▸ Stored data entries
==========
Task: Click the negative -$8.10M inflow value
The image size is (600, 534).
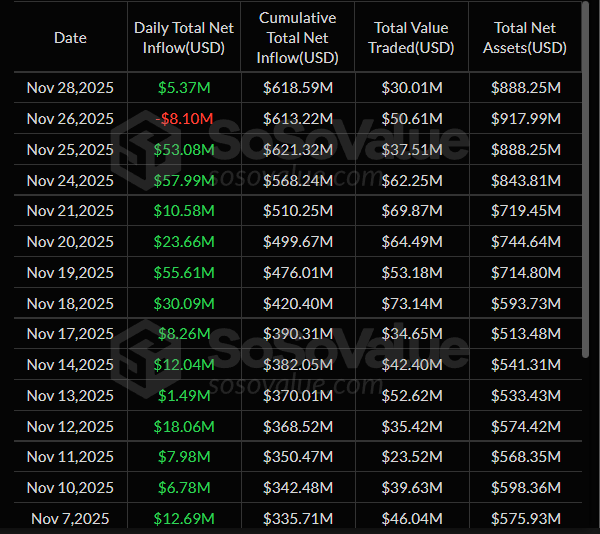Action: (185, 119)
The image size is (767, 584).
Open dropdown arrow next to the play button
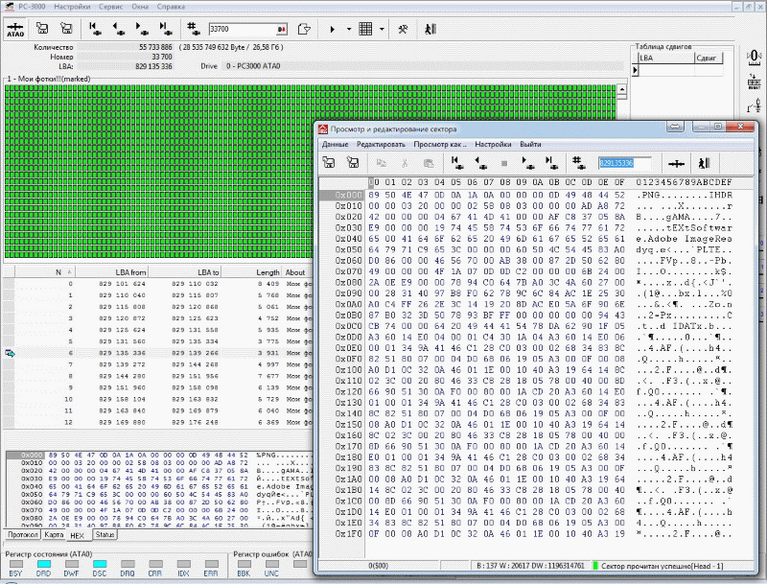coord(347,28)
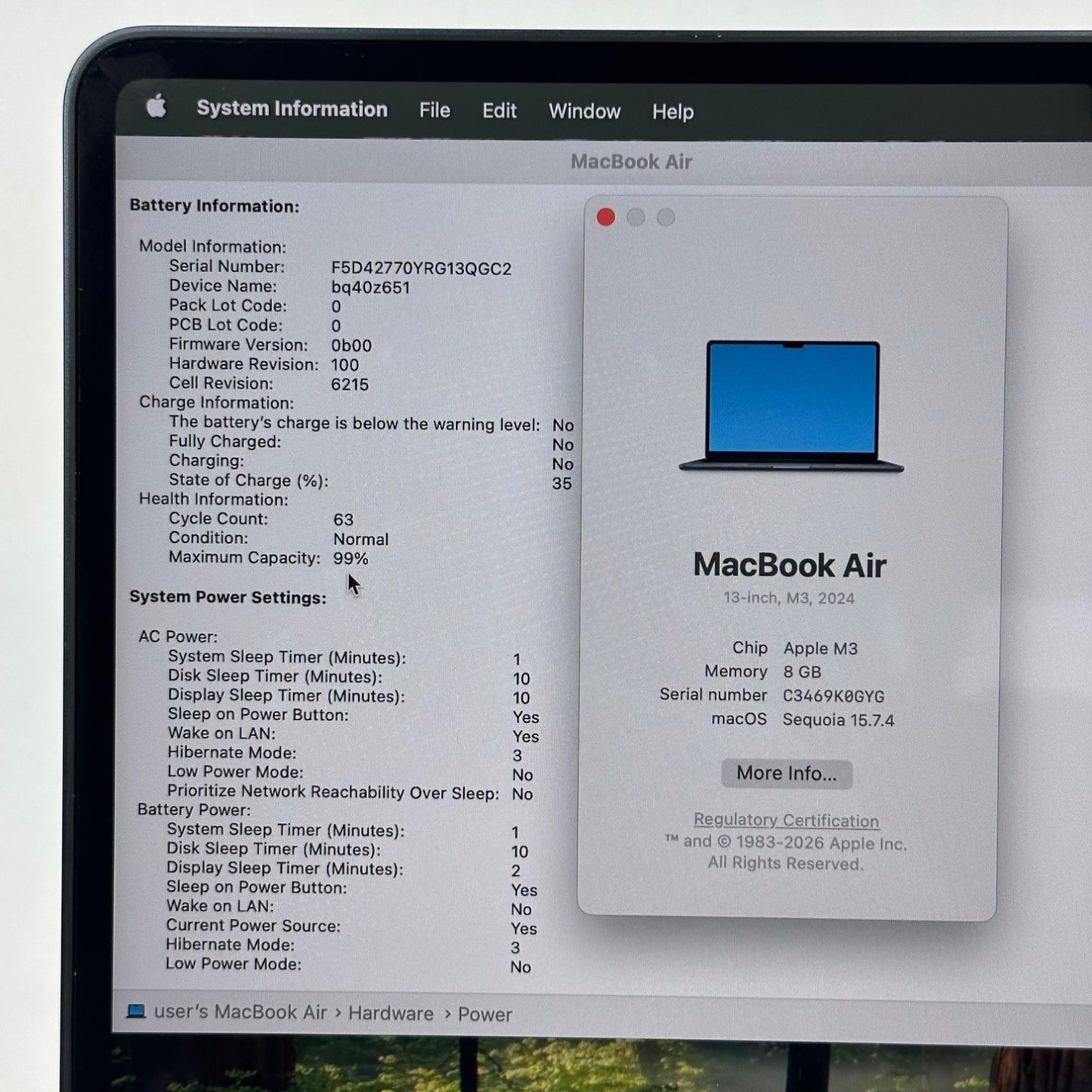
Task: Open the Apple menu
Action: coord(156,107)
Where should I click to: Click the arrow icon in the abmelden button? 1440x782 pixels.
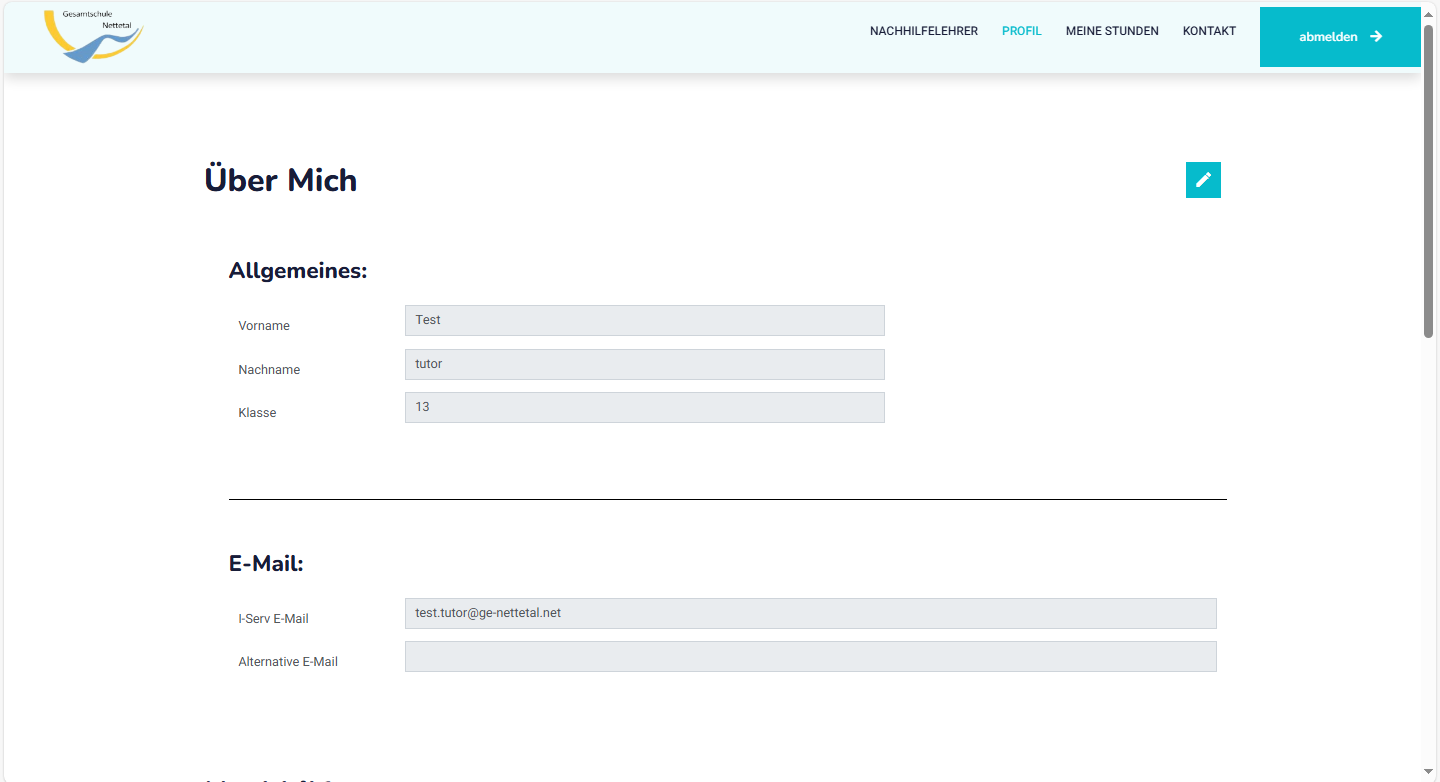click(x=1376, y=37)
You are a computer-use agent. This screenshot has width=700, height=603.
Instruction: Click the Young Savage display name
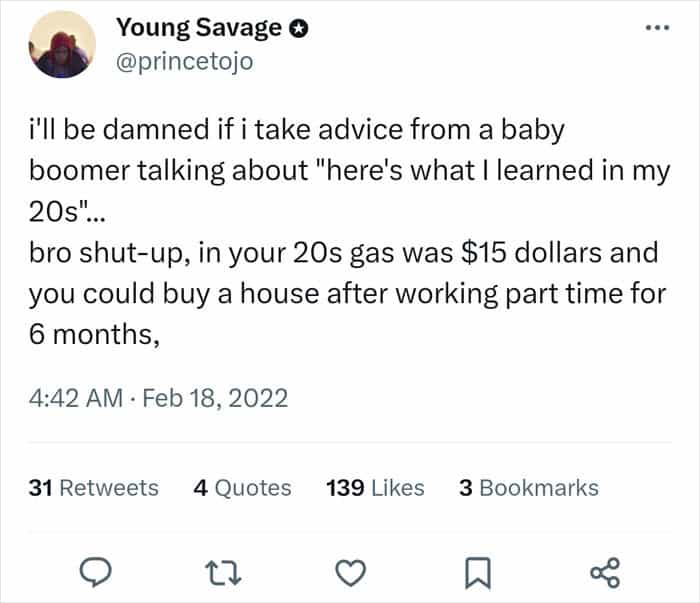tap(198, 28)
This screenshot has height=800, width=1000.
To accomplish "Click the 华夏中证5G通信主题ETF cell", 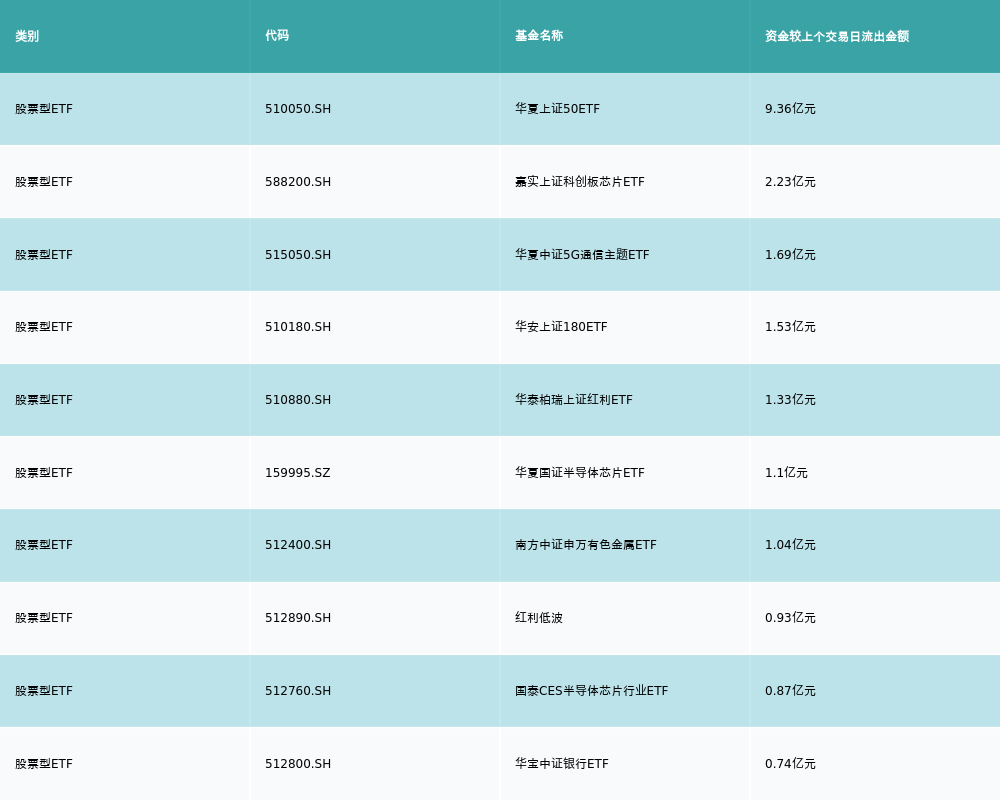I will [x=582, y=255].
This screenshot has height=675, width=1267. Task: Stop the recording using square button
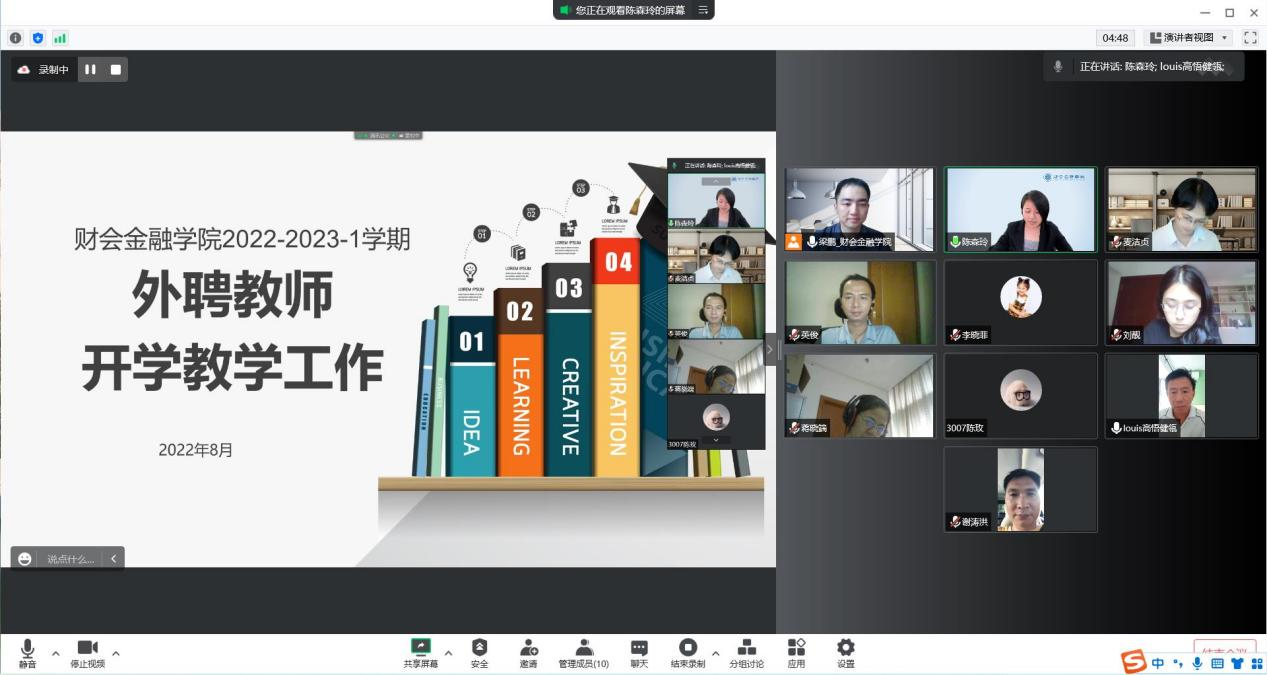(116, 69)
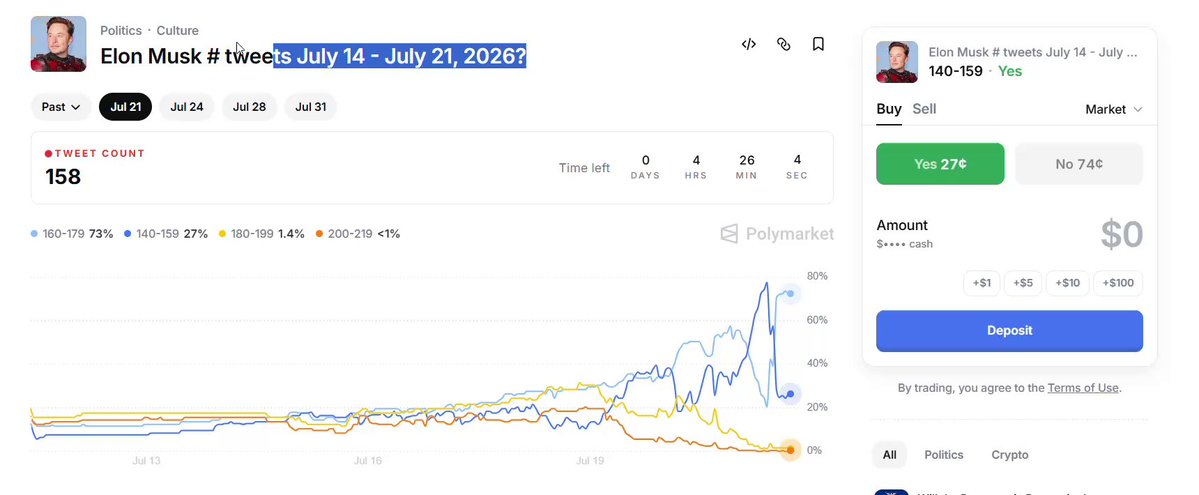Expand the Market order type dropdown
The width and height of the screenshot is (1199, 495).
(1113, 109)
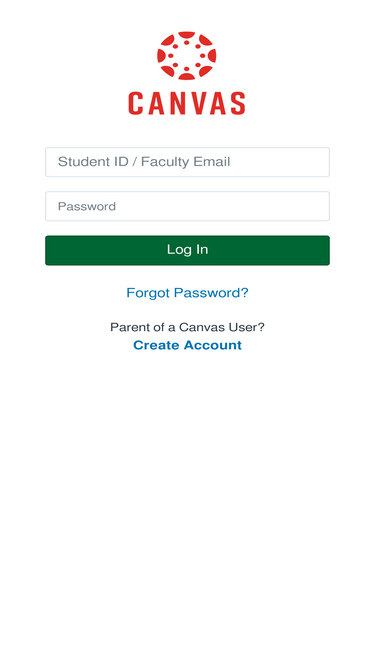Screen dimensions: 375x667
Task: Place cursor in the Student ID box
Action: (188, 162)
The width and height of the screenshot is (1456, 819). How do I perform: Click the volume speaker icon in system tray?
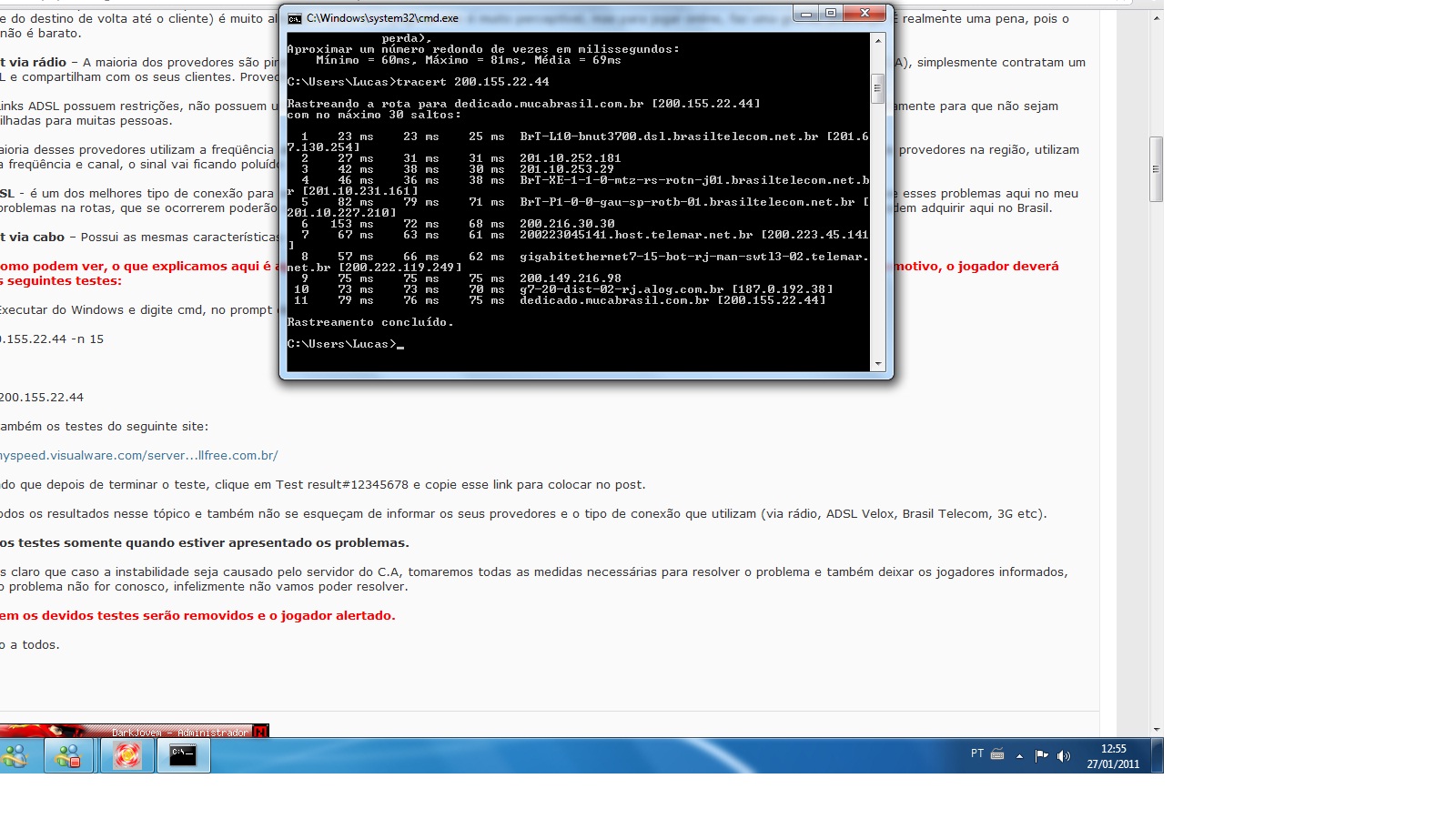[x=1064, y=755]

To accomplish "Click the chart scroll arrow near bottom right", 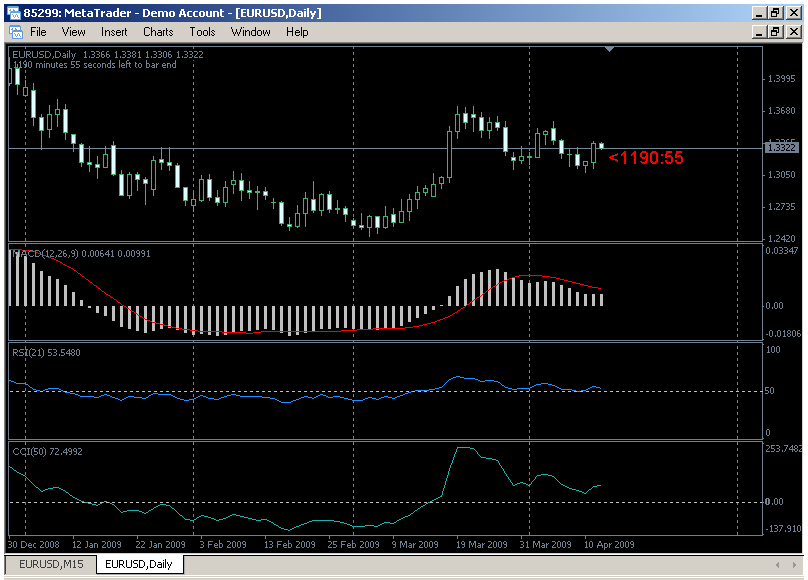I will (x=779, y=563).
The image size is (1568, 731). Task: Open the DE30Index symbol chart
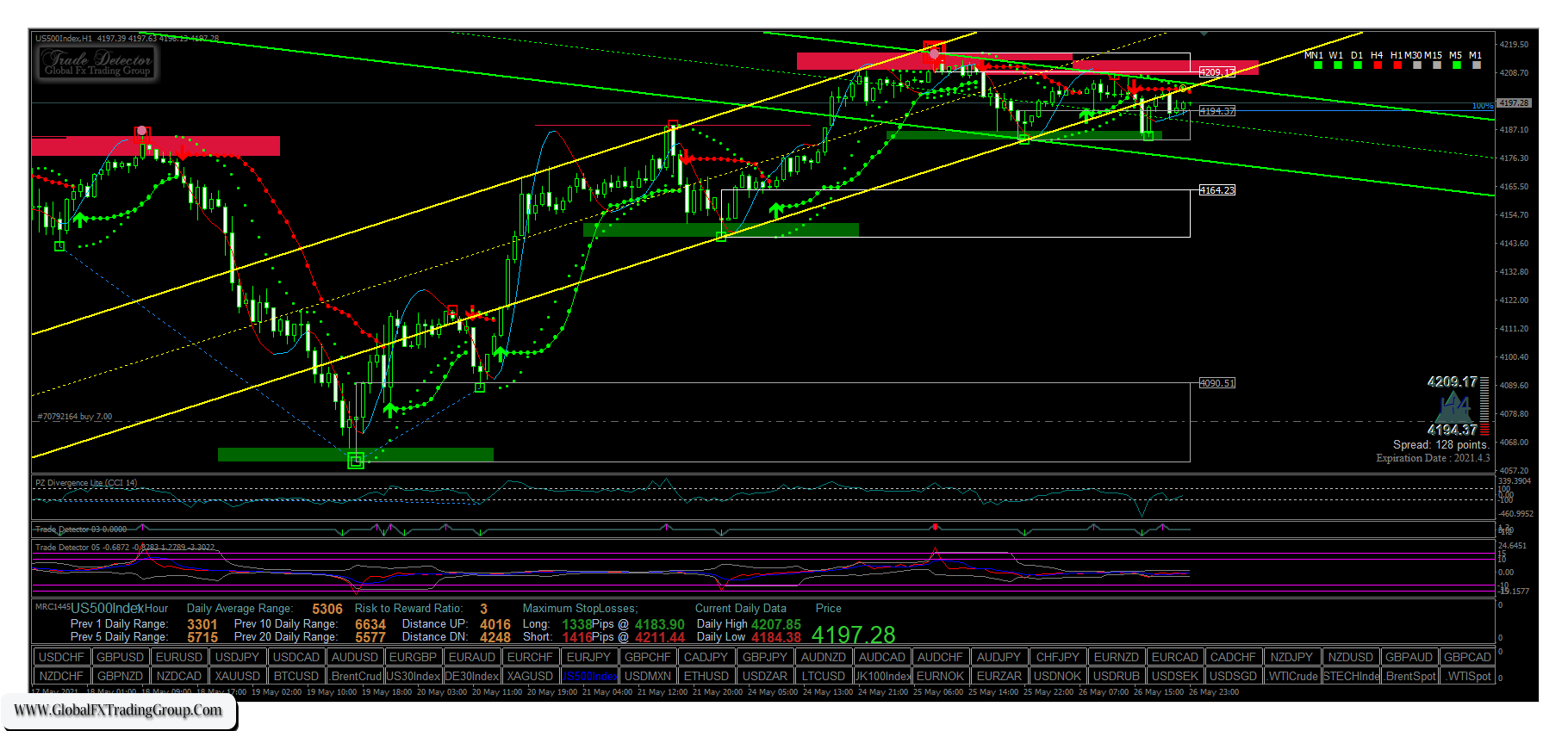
==========
▸ REQUIRED ACTION
Please take the lines from the beginning of the data above through the line holding "This screenshot has height=800, width=1000." and transcribe them exactly, without any pictures.

▸ TASK RESULT
Task: Click the negative -$8.10M inflow value
The image size is (600, 534).
Action: (185, 119)
The image size is (767, 584).
Open dropdown arrow next to the play button
coord(347,28)
Task: Open the Apple menu
Action: coord(156,107)
Where should I click to: Click the arrow icon in the abmelden button? 1440x782 pixels.
click(x=1376, y=37)
You are a computer-use agent. This screenshot has width=700, height=603.
Instruction: Click the Young Savage display name
tap(198, 28)
This screenshot has height=800, width=1000.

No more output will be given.